Continue the article below on living with an ex during a divorce, starting after its final sentence.

▶ **TEXT PASSAGE**
* Start *
Deciding to get a divorce? Hard. Deciding to get a divorce and then continuing to live under the same roof as your soon-to-be ex? That's just crazy complicated—and the waters get even murkier when children are involved. Still, many people do it, usually because financial issues prevent them from making any sudden moves.
Even if your situation is different on the surface, everyone can relate to the emotional toll that cohabitating with an ex can take. If you’ve found yourself in this position, the following survival strategies can help you live in harmony with your ex as well as provide you with pointers for successful co-parenting.
Living in close proximity to your ex will present you both with unique challenges that you've likely never encountered before. Your first step should be to set up ground rules to prevent you from back-sliding into the dysfunctional relationship. “When your relationship is over, it doesn't necessarily mean that your emotional connection with that person is over,” says Teresa Thomas, M.A., A.P. “Sometimes our heart has to catch up to our mind.” These boundaries will allow you govern your interactions on both a physical and emotional level.
According to a survey conducted by Research Now, 27 percent of the participants admitted to sleeping with their exes after their divorce or separation. Resist the urge by reminding yourself why, exactly, your ex is your ex. Write a list and commit it to memory.
Decide when to tell your kids above the divorce.
Some couples who plan to continue living together temporarily would rather not talk to the kids about the divorce until an actual physical separation occurs upon one parent moving out. Other couples prefer to be completely up front with their children, depending on the kids' age and emotional maturity. Whatever you decide, make sure that you and your ex are in agreement about how much to reveal to the children so that there are no surprise announcements.
* End *
▶ **GIVEN DATA**
* Start *
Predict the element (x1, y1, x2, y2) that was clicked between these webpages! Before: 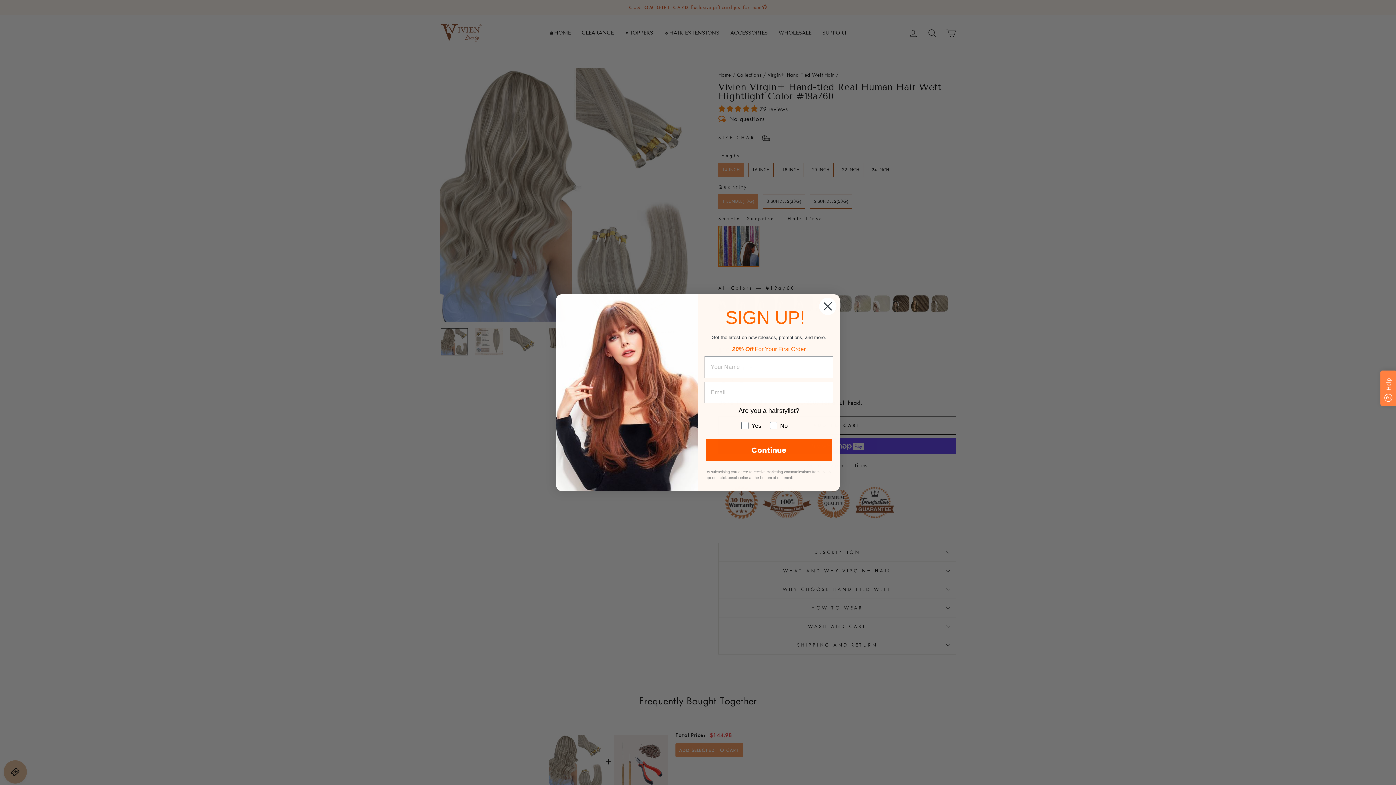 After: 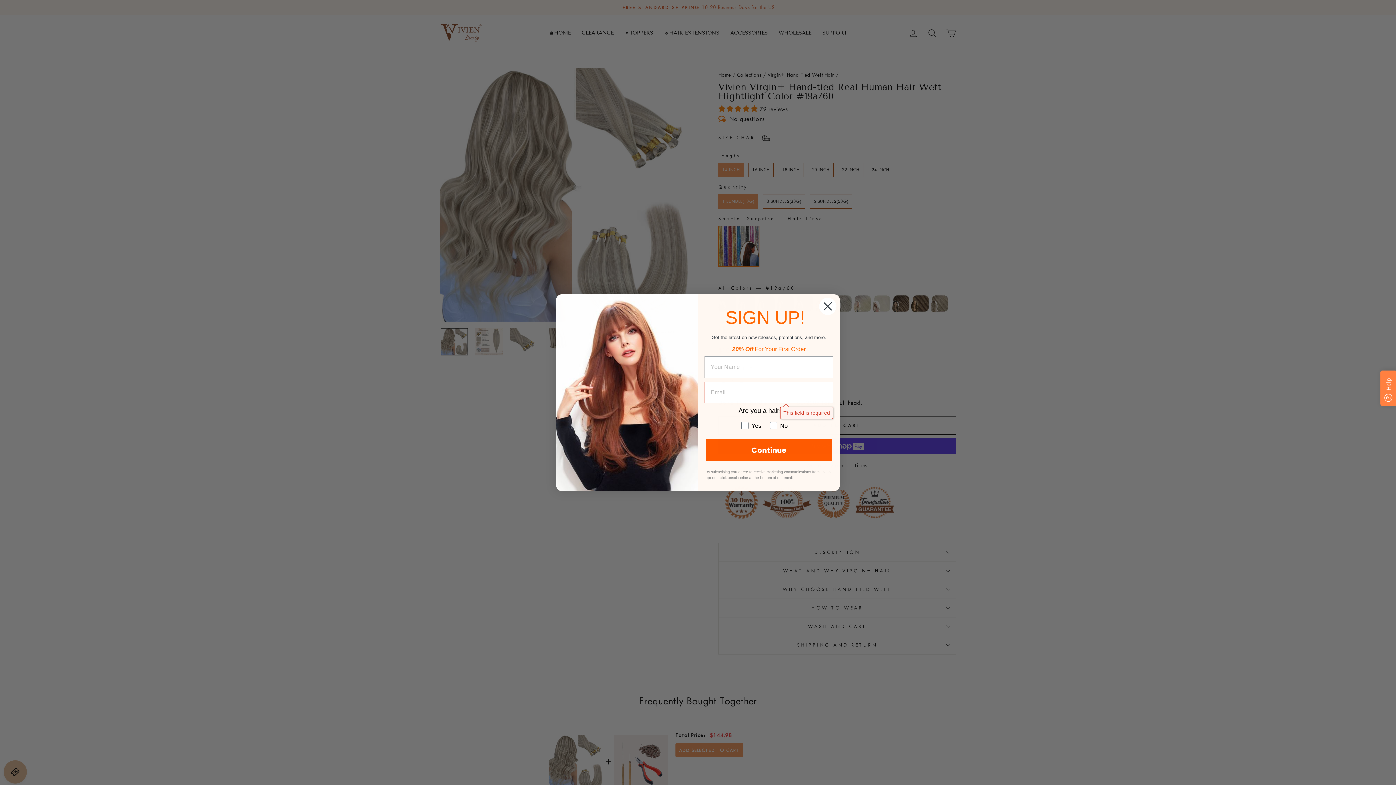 Action: label: Continue bbox: (705, 439, 832, 461)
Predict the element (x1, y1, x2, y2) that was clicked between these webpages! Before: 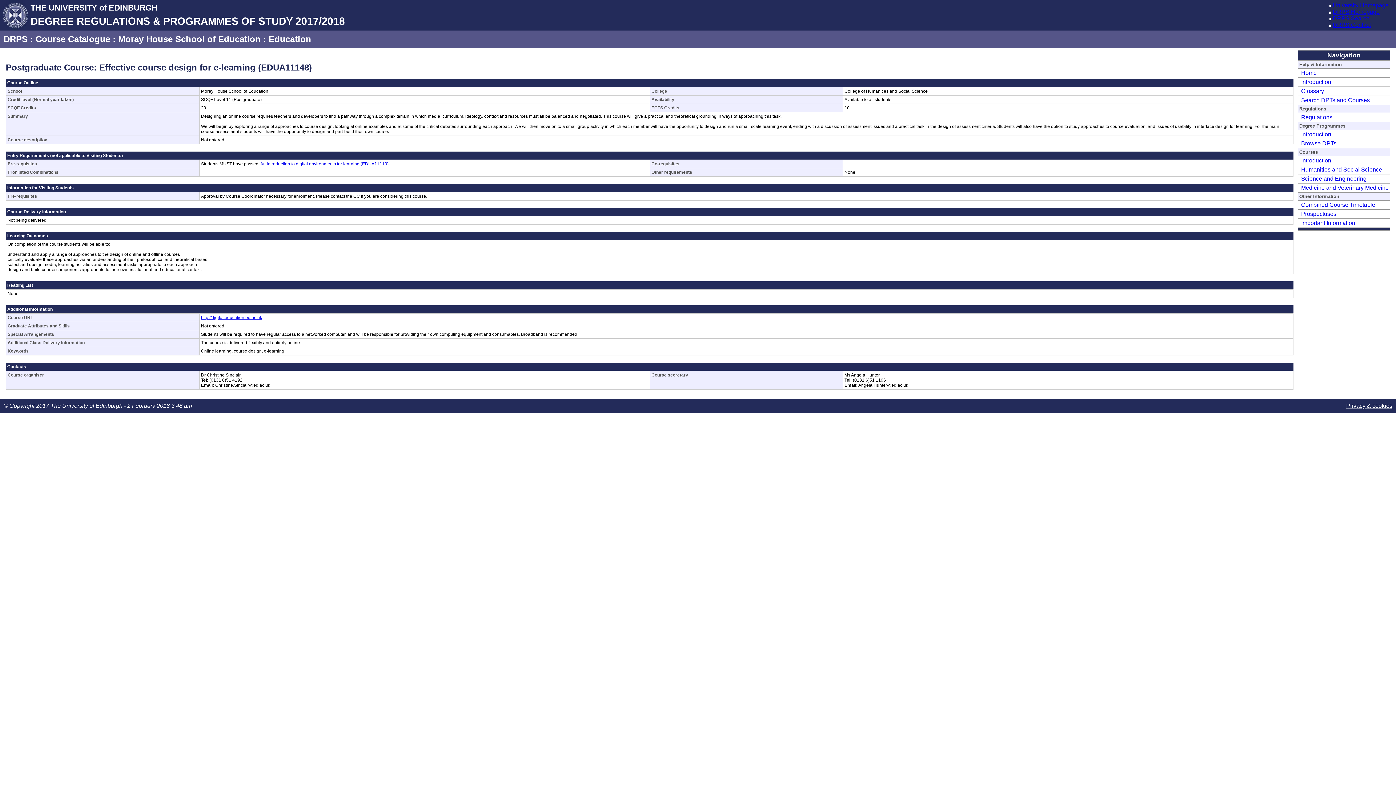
* End *
▶ **ANSWER TO THE PROBLEM**
If your relationship with your ex is starting to become contentious, do everything you can to make the conflict less obvious to your children. For example, work out a routine where one of you handles the morning duties and the other handles the evening routines. Alternatively, you could rearrange your work schedules to minimize contact with one another.
Do all that you can to sustain a positive co-parenting relationship with your ex. Remember that your kids are watching your interactions and learning how to deal with everyday conflicts by what they see. As much as you can, work toward demonstrating civility and self-control at all times.
Don't use your children as go-betweens.
Whether your children know about the impending divorce or not, never use them as pawns to communicate information to your ex. Likewise, if you notice that your ex is attempting to do just that, make communicating with each other directly a condition of continuing to live together.
Develop a plan.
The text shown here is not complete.